Source text:
···
It's hard to be a fiancee, a teacher, and a blogger at the same time. Other identities that slip through the cracks include good roommate, daughter that calls home more than once a week, faithful correspondent, writer, poet, photographer, student, reader for pleasure, music listener, and person decent to be around in the morning. I am just so busy!
And when I'm not busy, I'm still often a little stressed. Who wouldn't be? Today I left work smiling, in the realization that since my grades were in, I would not even have to think about school till Monday unless I wanted to. Two hours later, about two minutes after John and Claire walked in the door, a parent called. Why is her son failing? I am not really sure except that he is. I do know that the deadline for making up work has passed, so I don't feel too inclined even to talk about it. However, a concerned parent is a concerned parent, so I spent fifteen of the thirty minutes I had with John (before he headed off to his conference in DC) on the phone.
When I am not busy or stressed, I am sometimes lonely. Being engaged means that I want to be with John. Being in Virginia means that I am not generally able to be. Now I am aware that there are other people in the world. However, most people my age are single, it seems -- at least the ones I know, the other teachers and the parish people. As such, they are interested in other singles, and would like to associate with other singles in the hopes of ending their singleness. As a result, my roommate is always being invited to things, whereas I am often overlooked.
I don't exactly blame them -- after all, when they do invite me, I run home early so I can get my grading done, or sew a few stitches on my wedding veil, or call John, or any number of a million things I spend my time doing. And I don't really feel I'm missing that much -- I am not exactly close to any of these people, and I am not quite sure they know how to have a good time. To me, a good time involves lounging on the couch at Sean and Andrew's place and hearing John and the other guys discuss politics and pterodactyls. It can also involve bonfires and singing. Or wandering through the woods with a camera and a friend or two. It does not generally involve small talk, bars, or concerts.
···
Task to carry out:
For each statement below, say whether it agrees with the passage above (yes or no), and quote the exact words from the passage that decide it.
(a) The parent called after John and Claire had arrived.
(b) The writer spent all thirty minutes with John on the phone with the parent.
(c) The writer's idea of a good time generally includes bars and concerts.

Provided records:
···
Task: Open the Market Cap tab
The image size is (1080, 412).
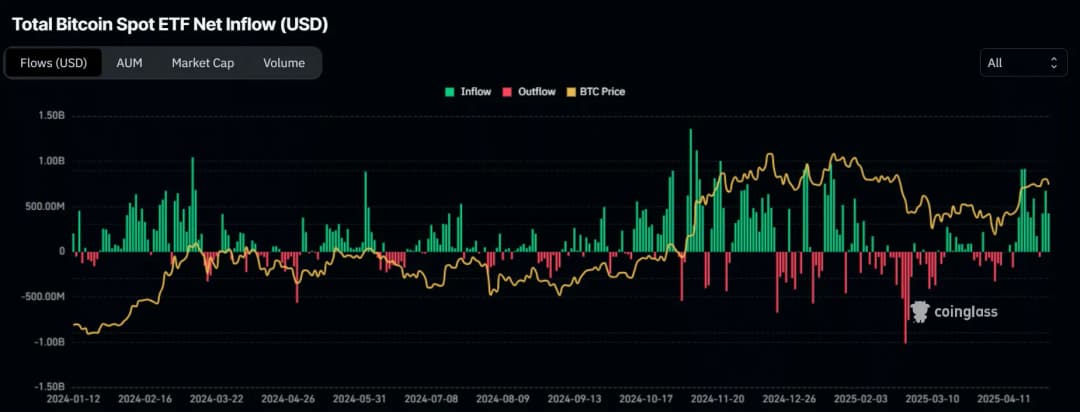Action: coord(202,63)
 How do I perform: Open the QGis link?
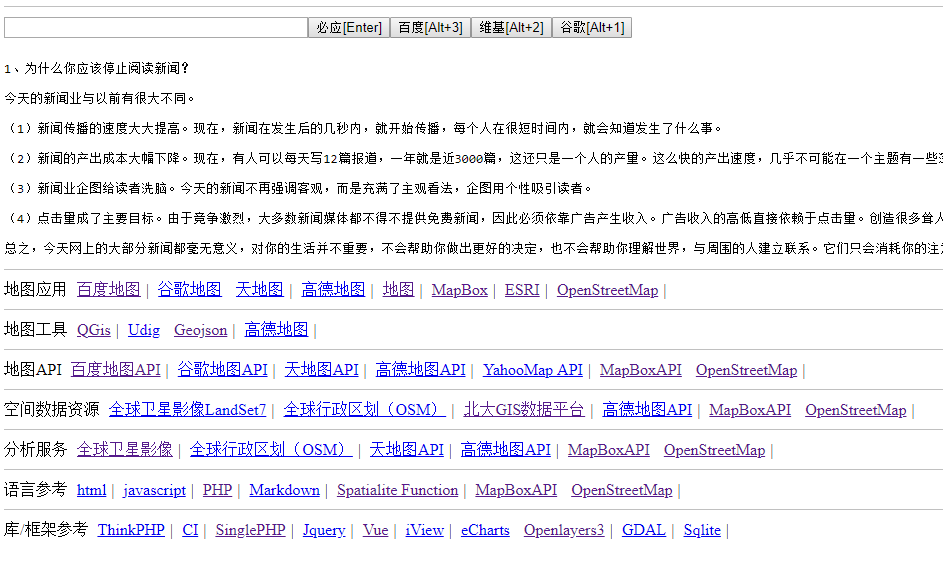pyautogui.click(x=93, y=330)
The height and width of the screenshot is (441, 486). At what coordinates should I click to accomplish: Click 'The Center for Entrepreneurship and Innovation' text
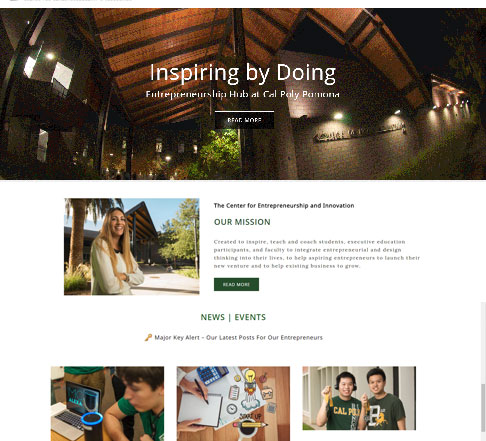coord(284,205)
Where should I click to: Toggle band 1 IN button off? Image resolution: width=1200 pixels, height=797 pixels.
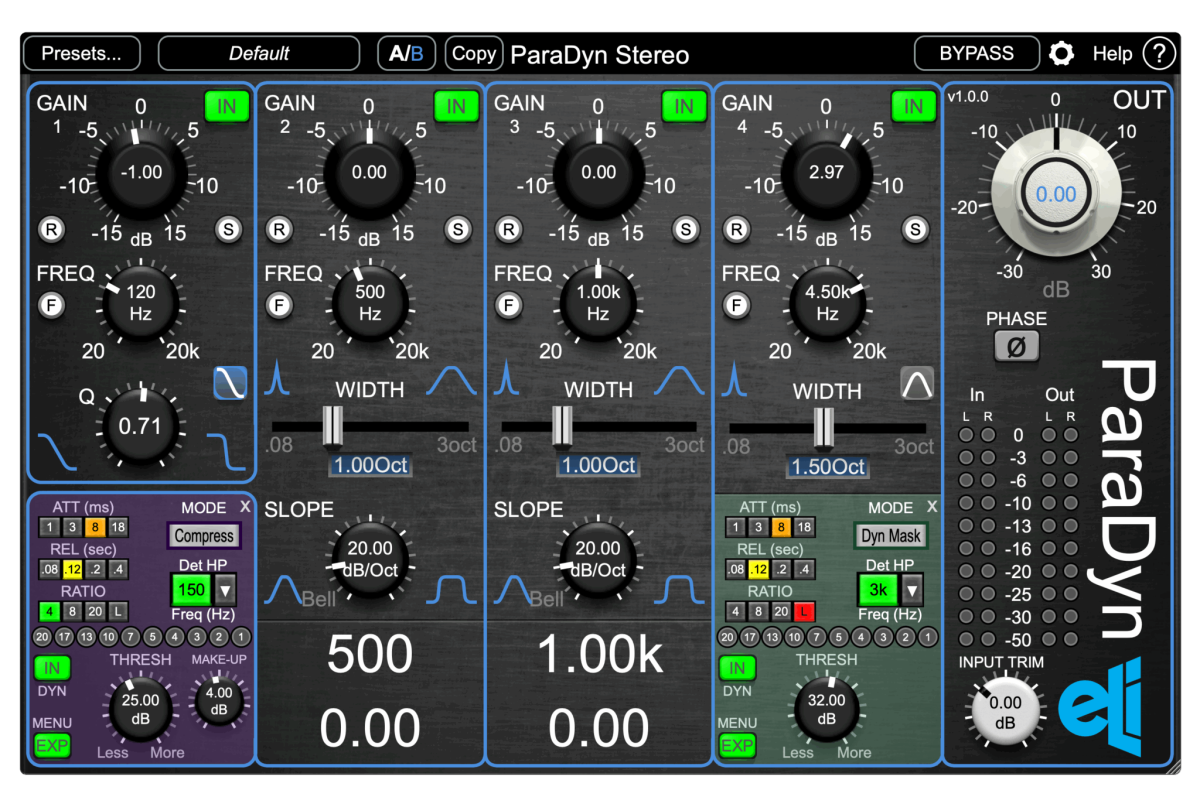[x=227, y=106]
···
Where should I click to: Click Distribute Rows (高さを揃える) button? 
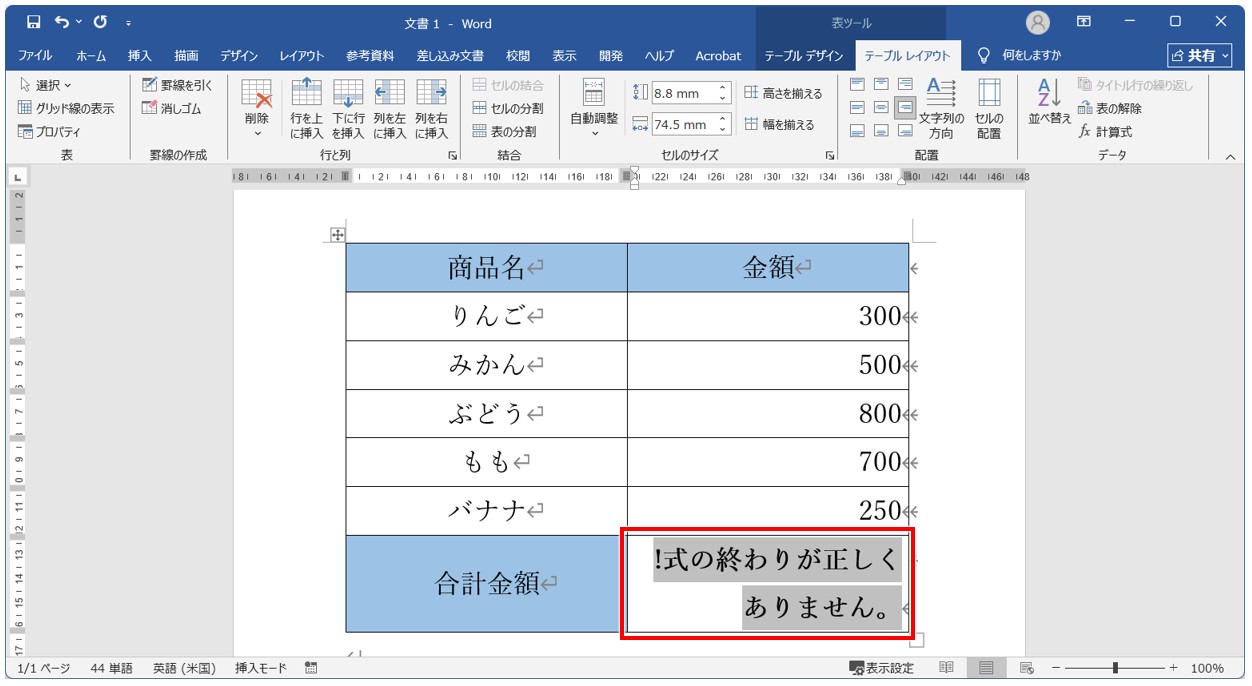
···
Correct output:
(a) Yes: "about two minutes after John and Claire walked in the door, a parent called."
(b) No: "I spent fifteen of the thirty minutes I had with John (before he headed off to his conference in DC) on the phone."
(c) No: "It does not generally involve small talk, bars, or concerts."